I was reminded of Joseph Conrad’s Heart of Darkness, of course, but Romain Gary can certainly not be accused of reductionism or of presenting an undifferentiated mass of indigenous people ‘the Africans’. Instead, we have a variety of individual and group portraits. Waitari is an MP who has given up his parliamentary role to focus on the independence movement in his native country. He is well-educated and better-spoken than most of the French adventurers we meet on the ground. He tries to make use of a younger, more impressionable freedom-fighter named Youssef, who begins to be won over by Morel. Dwala is a witch-doctor who colludes with the French administrator, Saint Denis. The Oulé people, on whose ancestral lands most of the action takes place, are not really sure about saving the elephant, because to them the grey giants represent both meat and ritual.
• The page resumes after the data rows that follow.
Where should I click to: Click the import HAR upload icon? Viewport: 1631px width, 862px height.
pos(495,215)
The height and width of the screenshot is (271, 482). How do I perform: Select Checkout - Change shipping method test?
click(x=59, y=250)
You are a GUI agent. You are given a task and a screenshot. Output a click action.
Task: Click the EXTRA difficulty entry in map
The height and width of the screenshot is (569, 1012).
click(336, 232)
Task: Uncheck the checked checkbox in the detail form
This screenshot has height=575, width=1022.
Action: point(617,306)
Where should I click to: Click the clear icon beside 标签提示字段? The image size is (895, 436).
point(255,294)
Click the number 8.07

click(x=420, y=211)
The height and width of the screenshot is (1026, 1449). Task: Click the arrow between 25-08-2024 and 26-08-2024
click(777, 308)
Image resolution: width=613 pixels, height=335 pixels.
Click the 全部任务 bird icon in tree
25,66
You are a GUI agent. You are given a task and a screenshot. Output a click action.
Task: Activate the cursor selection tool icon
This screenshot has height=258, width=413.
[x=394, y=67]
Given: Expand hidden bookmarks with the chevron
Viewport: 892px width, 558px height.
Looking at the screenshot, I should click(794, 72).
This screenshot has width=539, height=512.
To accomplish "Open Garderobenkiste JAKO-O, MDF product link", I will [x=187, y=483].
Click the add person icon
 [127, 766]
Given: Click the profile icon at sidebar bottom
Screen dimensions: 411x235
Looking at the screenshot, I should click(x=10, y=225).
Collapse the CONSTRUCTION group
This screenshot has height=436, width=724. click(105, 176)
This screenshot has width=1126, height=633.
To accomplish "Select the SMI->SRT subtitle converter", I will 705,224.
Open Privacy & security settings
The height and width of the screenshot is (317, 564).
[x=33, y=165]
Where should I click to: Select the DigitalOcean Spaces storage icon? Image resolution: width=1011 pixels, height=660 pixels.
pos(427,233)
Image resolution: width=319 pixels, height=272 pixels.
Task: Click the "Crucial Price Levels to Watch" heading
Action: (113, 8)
In refusing to romanticise the native population, instead engaging openly with their concerns and ambitions, and the contradictions in their lives, Gary reminds me of Chinua Achebe (whose Things Fall Apart was published round about the same time, in 1958).

The film featured Trevor Howard as Morel, Erroll Flynn as Forsythe and Juliette Greco as Minna.

This is a fascinating combination of an adventure novel and a philosophical one. But the reason I’ve filled the book with little post-it flags is because there are so many short, snappy quotes I want to remember. Especially this immortal one uttered by Minna:

You can’t judge men by what they do when they take their trousers off. For the really wicked things they do, they tend to get dressed.

I read this book in French, which meant that it took me more than a week to read, so I won’t get the chance to review any other book for the #1956Club. But it was definitely worth it and, in terms of conservationism, the books still has a lot to say to present-day readers.

I gather the film was decidedly less successful. Filmed in the Belgian Congo and Chad, the cast and crew suffered from malaria and other illnesses. Romain Gary was hired to write the script, but Huston later said it was a bit of a disaster, because of his inexperience.